Our eyes rarely remain still. When we talk to each other, go for a walk, drive, read, or look at a painting, the gaze always wanders from one point to the next, pausing in one spot for just a fraction of a second, only to focus on a new section the next moment. Six external ocular muscles ensure that our eyeballs can move in different directions. These eye movements are controlled by the central nervous system and can therefore reveal a lot about how the brain works. The AEye Junior Research Group keeps its eyes firmly on very practical applications and has high hopes for new tools of analysis.

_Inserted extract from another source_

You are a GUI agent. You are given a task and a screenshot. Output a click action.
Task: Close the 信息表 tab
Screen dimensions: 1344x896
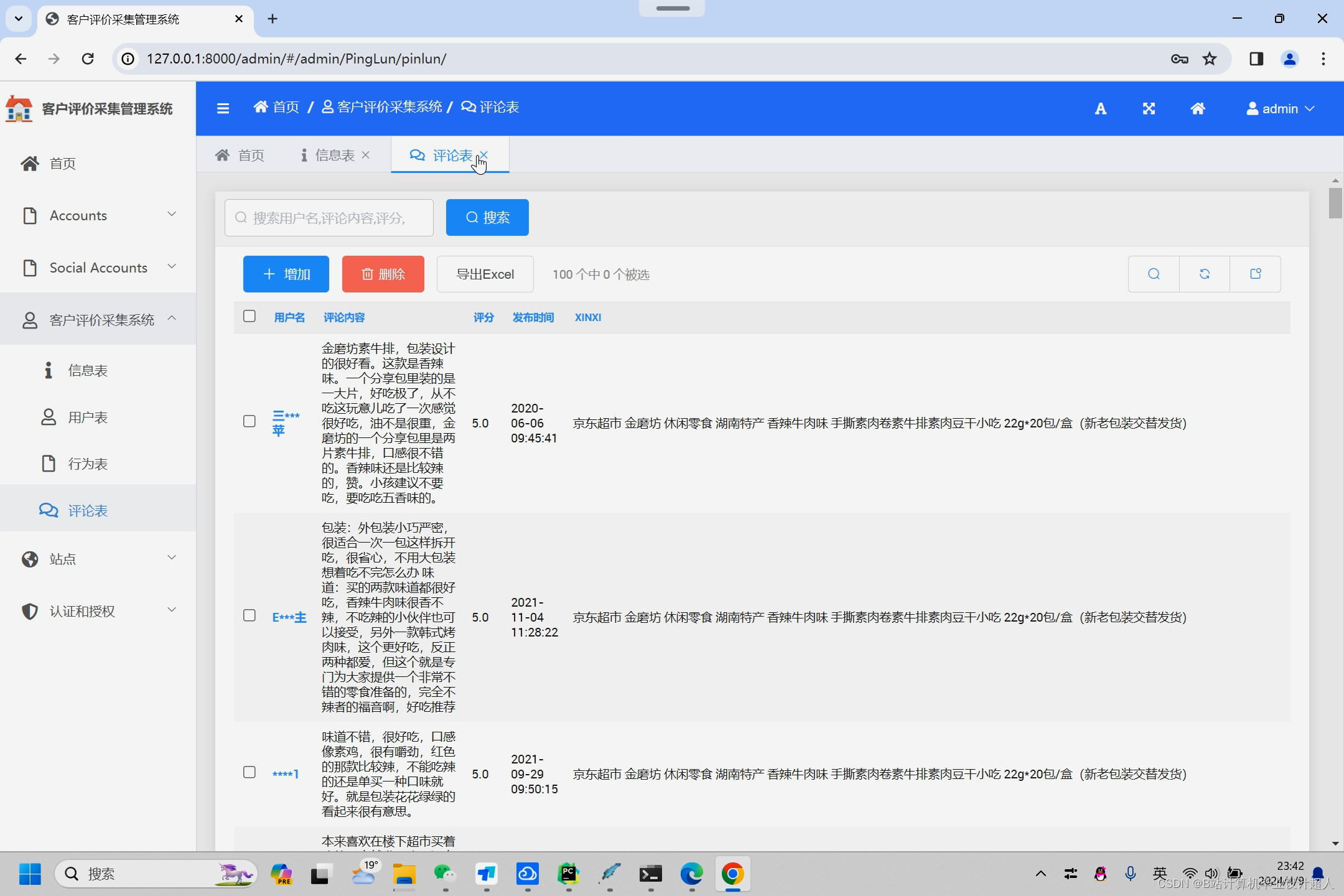[x=366, y=155]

Learning aids for artificial intelligence
Researchers at AEye must be prepared to think outside the box. The junior research group with its nine members is interdisciplinary: The researchers come from the fields of computer science, cognitive science, linguistics, and mathematics. Principal investigator Prof. Lena Jäger studied experimental and clinical linguistics after an undergraduate degree in sinology, earned a doctorate in cognitive science, and studied computer science in parallel. “Cognitive science and computer science are very closely connected,” she explains. “Many ideas influence each other. For example, the von Neumann architecture inspired cognitive models that try to explain human information processing. Conversely, the first artificial neural network was developed by a cognitive psychologist and mimics the function of a biological neuron.” The group leader is convinced that the two areas of research complement each other very well and that one helps understand the other better. Her group is primarily looking for methods to incorporate linguistic and cognitive expertise into the learning mechanisms of artificial neural networks.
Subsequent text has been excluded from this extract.